It must have been difficult to consider moving away from Doumecq.
John and Emma had lived on the Plains for nearly two decades and the
hardships of earlier years were behind them. The wonderful new house
that had been a dream for years had been completed and was the
showplace of the community. The overall family unit had control of
nearly 1000 acres of land, albeit some it was steep and hard to
access. But it was time to move—, the family was nearly gone and the
fun and excitement of a growing family was past. John and Emma still
had a bit of wanderlust in their blood and were ready for a new
Making the move took a lot of planning and trading. Even though
the economy of the Doumecq plains had improved over the years very
little fluid money was available. Most of the transactions, except
purchase of staple groceries and equipment, were accomplished by
barter or trading work. John would need actual cash money to make
the 300-mile move from Doumecq to the Horse Heaven hills. Traveling
by covered wagon, as he had come to Doumecq at the turn of the
century, was no longer possible. Raising money for a major move was
not easy. Banks were very conservative especially when it came to
lending more than annual operating capital to local farmers.
The transactions that occurred are complicated and the records
are a little fuzzy—but we know what finally resulted. First of
all, John mortgaged the 160-acre homestead for $3,200. The lender
was C. S. Smith who the locals privately called 10% Smith. John’s
loan was for 8% and there was no plan for paying the principal. A
payment of $256 was to be made to Smith and the end of harvest each
year. That was a lot of money for Doumecq farmers to pay in 1917.
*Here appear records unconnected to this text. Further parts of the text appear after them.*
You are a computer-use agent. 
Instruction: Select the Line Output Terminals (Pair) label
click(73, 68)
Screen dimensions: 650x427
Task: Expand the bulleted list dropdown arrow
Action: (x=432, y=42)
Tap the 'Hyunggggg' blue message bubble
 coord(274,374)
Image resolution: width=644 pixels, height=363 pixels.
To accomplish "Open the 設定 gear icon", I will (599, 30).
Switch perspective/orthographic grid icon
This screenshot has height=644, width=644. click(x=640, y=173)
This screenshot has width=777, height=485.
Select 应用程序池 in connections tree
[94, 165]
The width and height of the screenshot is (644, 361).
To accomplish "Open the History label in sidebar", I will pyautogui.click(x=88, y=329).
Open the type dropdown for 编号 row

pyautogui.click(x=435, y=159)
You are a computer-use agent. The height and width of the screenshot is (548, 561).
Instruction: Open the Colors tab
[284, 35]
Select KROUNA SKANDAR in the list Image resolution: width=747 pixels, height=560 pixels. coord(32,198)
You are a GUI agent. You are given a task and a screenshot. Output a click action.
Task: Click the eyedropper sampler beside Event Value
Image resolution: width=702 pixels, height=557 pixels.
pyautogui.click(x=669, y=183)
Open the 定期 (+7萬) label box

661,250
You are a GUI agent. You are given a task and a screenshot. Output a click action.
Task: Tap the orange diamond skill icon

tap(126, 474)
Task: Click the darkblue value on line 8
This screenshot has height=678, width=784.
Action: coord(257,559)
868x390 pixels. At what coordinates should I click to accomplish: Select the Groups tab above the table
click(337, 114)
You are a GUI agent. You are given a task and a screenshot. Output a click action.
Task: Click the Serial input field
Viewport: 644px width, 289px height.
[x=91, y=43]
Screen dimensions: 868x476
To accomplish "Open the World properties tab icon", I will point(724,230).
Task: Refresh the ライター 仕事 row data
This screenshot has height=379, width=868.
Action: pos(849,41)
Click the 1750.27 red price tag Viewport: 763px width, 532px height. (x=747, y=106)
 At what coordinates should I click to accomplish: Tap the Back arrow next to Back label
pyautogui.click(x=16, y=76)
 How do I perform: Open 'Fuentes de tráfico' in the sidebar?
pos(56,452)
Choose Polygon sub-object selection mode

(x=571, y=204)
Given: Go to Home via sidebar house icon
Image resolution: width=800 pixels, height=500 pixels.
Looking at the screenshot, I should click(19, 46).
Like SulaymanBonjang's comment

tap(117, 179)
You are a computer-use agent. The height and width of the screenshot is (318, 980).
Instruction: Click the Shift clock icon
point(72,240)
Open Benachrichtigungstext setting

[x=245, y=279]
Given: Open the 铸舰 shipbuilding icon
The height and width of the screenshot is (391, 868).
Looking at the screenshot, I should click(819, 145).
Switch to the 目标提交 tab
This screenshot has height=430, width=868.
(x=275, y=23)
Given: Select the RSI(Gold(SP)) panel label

John took the $3200 as moving money and gave the homestead (and the
debt) to his eighteen-year old son, Robert. Although there is
nothing in our written documents, apparently the mortgaged ranch was
to pay for Robert’s help in moving the horses from Doumecq to the
new location. Robert never took over the house. He traded the ranch
(and the debt) to Clark and Edna McCoy who immediately moved to the
family house and took over the post office. (Emma’s name continued
to be listed as the Postmaster until 1919).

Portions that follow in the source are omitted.